From: Will Deacon <will.deacon@arm.com>
To: Peter Zijlstra <peterz@infradead.org>
Cc: Boqun Feng <boqun.feng@gmail.com>,
linux-kernel@vger.kernel.org, torvalds@linux-foundation.org,
manfred@colorfullife.com, dave@stgolabs.net,
paulmck@linux.vnet.ibm.com, Waiman.Long@hpe.com, tj@kernel.org,
pablo@netfilter.org, kaber@trash.net, davem@davemloft.net,
oleg@redhat.com, netfilter-devel@vger.kernel.org,
sasha.levin@oracle.com, hofrat@osadl.org, jejb@parisc-linux.org,
chris@zankel.net, rth@twiddle.net, dhowells@redhat.com,
schwidefsky@de.ibm.com, mpe@ellerman.id.au, ralf@linux-mips.org,
linux@armlinux.org.uk, rkuo@codeaurora.org, vgupta@synopsys.com,
james.hogan@imgtec.com, realmz6@gmail.com,
ysato@users.sourceforge.jp, tony.luck@intel.com,
cmetcalf@mellanox.com
Subject: Re: [PATCH -v4 5/7] locking, arch: Update spin_unlock_wait()
Date: Fri, 3 Jun 2016 13:47:34 +0100 [thread overview]
Message-ID: <20160603124734.GK9915@arm.com> (raw)
In-Reply-To: <20160602215119.GF3190@twins.programming.kicks-ass.net>
Hi Peter,
On Thu, Jun 02, 2016 at 11:51:19PM +0200, Peter Zijlstra wrote:
> On Thu, Jun 02, 2016 at 06:57:00PM +0100, Will Deacon wrote:
> > > +++ b/include/asm-generic/qspinlock.h
> > > @@ -28,30 +28,13 @@
> > > */
> > > static __always_inline int queued_spin_is_locked(struct qspinlock *lock)
> > > {
> > > + /*
> > > + * See queued_spin_unlock_wait().
> > > *
> > > + * Any !0 state indicates it is locked, even if _Q_LOCKED_VAL
> > > + * isn't immediately observable.
> > > */
> > > - smp_mb();
> > > + return !!atomic_read(&lock->val);
> > > }
> >
> > I'm failing to keep up here :(
> >
> > The fast-path code in queued_spin_lock is just an atomic_cmpxchg_acquire.

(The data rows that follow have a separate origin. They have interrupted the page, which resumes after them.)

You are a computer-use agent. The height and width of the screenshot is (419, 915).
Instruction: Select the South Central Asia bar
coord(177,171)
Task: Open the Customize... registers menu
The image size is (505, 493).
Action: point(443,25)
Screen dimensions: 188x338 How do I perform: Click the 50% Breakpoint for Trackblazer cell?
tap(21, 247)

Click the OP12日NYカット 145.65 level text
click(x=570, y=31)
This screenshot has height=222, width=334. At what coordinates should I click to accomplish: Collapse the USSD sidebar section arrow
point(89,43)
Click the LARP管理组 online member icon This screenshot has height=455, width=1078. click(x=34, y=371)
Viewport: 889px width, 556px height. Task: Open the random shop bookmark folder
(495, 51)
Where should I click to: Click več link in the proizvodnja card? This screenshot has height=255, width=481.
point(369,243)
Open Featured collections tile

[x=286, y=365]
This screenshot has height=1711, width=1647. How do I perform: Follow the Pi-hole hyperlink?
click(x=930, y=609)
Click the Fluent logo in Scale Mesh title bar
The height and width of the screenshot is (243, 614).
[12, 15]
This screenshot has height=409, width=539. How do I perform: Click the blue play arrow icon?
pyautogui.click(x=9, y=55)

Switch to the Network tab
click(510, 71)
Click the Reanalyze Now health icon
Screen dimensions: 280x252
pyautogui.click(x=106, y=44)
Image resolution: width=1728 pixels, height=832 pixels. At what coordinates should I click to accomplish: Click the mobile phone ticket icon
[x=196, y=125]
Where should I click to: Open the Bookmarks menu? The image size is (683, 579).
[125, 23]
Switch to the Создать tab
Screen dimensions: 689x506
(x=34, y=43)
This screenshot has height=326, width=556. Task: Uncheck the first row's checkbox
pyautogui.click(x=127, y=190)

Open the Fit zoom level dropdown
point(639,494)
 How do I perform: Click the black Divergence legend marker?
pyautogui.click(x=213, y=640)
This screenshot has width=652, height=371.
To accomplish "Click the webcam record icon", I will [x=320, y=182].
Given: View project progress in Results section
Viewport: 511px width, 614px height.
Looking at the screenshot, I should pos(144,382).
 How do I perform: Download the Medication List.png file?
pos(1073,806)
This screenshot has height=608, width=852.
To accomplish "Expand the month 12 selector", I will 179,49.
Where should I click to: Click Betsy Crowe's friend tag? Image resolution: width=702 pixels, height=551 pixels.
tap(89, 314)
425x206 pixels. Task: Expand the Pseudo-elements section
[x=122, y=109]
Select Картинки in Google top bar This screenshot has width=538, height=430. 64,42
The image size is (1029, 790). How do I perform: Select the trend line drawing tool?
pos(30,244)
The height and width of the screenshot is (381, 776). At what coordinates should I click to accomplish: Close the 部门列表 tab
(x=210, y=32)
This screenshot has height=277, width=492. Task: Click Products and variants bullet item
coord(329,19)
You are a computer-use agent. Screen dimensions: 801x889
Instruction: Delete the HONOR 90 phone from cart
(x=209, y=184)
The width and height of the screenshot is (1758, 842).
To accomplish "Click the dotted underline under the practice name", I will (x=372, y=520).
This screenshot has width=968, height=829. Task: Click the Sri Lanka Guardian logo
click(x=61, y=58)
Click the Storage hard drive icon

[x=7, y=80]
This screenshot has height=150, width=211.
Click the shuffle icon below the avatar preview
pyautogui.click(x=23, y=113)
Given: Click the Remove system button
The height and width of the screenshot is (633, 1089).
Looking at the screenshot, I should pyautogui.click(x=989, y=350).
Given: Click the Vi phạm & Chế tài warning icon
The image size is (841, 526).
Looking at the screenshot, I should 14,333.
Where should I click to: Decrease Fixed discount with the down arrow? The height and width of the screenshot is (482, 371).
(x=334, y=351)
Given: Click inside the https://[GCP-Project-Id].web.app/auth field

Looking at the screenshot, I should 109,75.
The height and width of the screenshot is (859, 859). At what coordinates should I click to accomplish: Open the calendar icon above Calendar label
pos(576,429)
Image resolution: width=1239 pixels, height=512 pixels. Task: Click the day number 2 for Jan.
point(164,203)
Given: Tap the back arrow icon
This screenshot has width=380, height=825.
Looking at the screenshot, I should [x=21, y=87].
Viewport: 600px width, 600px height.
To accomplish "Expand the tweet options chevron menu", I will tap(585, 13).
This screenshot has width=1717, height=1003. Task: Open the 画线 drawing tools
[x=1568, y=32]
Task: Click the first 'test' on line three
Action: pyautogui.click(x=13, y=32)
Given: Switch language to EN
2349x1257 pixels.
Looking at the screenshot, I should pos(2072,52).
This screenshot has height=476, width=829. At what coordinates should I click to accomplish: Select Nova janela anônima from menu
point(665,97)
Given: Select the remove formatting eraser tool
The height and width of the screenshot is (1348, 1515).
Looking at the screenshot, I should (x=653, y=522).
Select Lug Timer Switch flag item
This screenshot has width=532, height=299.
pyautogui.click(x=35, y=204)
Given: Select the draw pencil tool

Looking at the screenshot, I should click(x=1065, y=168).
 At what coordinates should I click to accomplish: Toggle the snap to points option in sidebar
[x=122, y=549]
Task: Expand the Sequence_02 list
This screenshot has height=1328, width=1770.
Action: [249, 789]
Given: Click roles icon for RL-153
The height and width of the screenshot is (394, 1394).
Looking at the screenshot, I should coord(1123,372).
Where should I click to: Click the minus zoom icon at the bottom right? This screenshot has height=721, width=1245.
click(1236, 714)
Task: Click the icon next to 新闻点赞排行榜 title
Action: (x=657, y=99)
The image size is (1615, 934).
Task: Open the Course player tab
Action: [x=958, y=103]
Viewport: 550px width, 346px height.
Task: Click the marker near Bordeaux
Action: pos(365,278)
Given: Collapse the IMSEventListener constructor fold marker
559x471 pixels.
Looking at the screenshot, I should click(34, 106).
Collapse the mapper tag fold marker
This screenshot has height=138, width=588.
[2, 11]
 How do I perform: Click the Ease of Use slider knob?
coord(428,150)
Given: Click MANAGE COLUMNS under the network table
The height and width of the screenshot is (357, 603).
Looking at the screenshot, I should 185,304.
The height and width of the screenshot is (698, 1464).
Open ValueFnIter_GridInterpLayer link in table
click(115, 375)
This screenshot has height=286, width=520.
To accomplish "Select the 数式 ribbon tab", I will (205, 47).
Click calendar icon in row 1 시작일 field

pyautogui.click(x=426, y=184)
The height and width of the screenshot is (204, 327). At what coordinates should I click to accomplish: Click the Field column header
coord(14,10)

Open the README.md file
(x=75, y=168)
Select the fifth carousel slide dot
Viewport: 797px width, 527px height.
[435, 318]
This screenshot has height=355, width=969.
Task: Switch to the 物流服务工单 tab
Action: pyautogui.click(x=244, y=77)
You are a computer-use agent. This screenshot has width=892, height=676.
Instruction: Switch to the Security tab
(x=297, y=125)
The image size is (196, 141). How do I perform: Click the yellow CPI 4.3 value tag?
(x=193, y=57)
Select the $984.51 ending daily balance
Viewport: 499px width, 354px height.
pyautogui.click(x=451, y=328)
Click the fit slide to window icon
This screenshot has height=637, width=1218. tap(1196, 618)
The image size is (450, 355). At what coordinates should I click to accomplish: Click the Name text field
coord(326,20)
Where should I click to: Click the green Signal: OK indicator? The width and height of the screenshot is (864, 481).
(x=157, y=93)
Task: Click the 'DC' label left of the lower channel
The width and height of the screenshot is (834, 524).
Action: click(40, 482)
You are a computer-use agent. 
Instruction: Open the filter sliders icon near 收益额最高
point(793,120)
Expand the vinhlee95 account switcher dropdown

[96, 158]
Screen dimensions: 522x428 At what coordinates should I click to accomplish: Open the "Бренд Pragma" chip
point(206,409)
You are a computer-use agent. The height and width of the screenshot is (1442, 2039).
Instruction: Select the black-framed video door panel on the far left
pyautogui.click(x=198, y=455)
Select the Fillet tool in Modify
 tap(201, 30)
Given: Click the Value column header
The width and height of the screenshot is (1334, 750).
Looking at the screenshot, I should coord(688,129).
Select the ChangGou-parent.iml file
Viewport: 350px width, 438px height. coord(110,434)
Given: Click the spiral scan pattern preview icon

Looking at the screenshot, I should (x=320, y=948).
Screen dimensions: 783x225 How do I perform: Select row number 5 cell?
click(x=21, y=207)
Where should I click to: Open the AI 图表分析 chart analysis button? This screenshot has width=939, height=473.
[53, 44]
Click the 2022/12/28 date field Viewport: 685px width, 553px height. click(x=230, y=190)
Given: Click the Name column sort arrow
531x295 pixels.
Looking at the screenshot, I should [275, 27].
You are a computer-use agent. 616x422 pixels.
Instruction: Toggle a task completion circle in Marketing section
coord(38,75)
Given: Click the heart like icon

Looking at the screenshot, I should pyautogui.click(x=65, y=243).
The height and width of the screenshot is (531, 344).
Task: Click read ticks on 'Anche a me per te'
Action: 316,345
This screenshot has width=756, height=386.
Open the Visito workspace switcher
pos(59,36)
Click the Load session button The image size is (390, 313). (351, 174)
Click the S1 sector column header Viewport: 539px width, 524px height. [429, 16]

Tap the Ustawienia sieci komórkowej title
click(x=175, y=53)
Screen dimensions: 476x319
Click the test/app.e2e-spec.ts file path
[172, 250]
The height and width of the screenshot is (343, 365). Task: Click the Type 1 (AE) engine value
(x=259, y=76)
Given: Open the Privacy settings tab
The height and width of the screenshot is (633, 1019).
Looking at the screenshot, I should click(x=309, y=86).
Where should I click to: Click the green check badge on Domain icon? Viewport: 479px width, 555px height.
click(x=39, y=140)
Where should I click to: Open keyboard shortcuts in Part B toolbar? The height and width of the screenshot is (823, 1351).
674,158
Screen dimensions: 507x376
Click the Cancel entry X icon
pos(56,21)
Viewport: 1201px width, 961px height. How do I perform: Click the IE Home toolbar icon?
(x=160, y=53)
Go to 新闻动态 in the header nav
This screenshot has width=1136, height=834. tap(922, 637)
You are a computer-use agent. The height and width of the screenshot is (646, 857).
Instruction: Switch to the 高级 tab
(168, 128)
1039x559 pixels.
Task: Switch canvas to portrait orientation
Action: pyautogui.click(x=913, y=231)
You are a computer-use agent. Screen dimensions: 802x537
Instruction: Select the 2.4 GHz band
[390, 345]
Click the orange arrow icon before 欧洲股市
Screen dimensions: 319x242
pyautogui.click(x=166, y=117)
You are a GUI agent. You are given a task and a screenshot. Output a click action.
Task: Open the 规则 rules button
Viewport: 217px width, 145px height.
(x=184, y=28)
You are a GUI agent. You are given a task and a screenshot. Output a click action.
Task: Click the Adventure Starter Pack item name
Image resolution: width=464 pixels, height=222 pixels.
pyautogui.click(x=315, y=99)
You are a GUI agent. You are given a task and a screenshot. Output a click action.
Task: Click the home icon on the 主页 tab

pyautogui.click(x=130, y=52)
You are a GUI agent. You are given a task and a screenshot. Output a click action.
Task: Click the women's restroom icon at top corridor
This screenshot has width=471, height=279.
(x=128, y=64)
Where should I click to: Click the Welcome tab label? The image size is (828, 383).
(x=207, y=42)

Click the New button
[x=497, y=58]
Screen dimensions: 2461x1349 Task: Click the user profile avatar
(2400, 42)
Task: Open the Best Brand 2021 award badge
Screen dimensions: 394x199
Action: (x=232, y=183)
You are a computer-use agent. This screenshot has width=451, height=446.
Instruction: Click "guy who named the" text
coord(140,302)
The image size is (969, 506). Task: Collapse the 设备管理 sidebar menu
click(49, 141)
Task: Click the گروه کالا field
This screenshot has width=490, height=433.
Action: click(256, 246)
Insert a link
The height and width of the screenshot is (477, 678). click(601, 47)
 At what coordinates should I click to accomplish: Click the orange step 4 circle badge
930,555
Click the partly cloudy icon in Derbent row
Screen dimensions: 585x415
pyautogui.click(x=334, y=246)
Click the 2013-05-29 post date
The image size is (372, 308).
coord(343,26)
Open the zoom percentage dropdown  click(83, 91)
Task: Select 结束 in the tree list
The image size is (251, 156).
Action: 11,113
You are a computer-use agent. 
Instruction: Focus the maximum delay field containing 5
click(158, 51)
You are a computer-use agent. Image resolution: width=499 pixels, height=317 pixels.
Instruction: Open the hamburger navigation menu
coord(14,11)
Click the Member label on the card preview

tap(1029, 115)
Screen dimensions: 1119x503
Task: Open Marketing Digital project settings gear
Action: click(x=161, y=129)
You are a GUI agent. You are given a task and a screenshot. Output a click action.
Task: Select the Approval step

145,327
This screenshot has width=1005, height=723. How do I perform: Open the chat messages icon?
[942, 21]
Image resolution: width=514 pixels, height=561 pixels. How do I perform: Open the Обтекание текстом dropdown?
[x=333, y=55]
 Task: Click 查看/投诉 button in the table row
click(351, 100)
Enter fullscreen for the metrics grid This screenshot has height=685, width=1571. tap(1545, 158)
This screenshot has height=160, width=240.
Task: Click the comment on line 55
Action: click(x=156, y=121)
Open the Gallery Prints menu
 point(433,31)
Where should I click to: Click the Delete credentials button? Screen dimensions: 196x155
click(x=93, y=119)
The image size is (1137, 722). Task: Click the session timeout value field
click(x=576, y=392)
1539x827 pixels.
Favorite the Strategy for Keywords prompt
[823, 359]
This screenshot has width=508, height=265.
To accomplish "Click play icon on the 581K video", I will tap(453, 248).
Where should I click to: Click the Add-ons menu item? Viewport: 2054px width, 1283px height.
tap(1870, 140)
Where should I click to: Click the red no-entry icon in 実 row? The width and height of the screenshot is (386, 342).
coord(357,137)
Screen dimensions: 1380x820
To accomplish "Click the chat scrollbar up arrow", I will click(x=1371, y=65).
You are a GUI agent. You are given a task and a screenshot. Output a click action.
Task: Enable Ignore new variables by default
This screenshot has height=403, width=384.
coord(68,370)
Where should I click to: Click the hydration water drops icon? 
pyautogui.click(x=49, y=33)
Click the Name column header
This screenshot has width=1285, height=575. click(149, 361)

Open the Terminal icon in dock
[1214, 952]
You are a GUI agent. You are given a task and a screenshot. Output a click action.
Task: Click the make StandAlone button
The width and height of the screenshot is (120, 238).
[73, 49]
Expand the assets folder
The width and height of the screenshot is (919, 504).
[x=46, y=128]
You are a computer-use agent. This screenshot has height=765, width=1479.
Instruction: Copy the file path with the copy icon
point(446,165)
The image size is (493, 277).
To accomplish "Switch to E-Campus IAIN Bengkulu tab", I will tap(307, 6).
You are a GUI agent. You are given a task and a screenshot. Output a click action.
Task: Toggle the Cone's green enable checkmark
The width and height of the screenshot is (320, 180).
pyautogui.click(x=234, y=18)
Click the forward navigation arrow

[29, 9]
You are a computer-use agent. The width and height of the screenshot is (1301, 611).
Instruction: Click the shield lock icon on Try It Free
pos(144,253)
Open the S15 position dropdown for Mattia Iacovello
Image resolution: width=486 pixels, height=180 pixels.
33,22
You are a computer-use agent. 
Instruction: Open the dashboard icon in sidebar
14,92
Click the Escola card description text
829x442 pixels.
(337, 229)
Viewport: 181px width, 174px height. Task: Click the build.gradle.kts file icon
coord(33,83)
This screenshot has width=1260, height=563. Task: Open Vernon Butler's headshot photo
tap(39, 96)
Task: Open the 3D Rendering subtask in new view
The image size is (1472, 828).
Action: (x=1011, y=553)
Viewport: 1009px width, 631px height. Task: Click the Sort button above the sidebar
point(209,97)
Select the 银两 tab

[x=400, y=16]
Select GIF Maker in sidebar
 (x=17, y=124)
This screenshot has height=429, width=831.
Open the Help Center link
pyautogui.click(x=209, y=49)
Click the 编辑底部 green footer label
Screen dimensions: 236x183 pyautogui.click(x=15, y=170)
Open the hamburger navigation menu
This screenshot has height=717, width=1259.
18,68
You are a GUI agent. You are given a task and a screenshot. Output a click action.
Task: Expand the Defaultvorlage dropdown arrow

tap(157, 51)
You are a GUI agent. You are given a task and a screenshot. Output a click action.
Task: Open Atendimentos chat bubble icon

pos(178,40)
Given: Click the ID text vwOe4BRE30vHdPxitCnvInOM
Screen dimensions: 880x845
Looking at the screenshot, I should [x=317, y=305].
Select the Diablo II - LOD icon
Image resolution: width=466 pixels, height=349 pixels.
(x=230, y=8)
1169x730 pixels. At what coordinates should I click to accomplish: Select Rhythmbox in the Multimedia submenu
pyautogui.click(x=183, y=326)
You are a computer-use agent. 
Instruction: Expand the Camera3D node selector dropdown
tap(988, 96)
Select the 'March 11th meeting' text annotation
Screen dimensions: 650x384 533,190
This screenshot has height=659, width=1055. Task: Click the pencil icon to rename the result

> > If that's built out of LL/SC instructions, then why don't we need a barrier
> > here in queued_spin_is_locked?
> >
> > Or is the decision now that only spin_unlock_wait is required to enforce
> > this ordering?
>
> (warning: long, somewhat rambling, email)
Thanks for taking the time to write this up. Comments inline.
> You're talking about the smp_mb() that went missing?
Right -- I think you still need it.
> So that wasn't the reason that smp_mb() existed..... but that makes the
> atomic_foo_acquire() things somewhat hard to use, because I don't think
> we want to unconditionally put the smp_mb() in there just in case.
>
> Now, the normal atomic_foo_acquire() stuff uses smp_mb() as per
> smp_mb__after_atomic(), its just ARM64 and PPC that go all 'funny' and
> need this extra barrier. Blergh. So lets shelf this issue for a bit.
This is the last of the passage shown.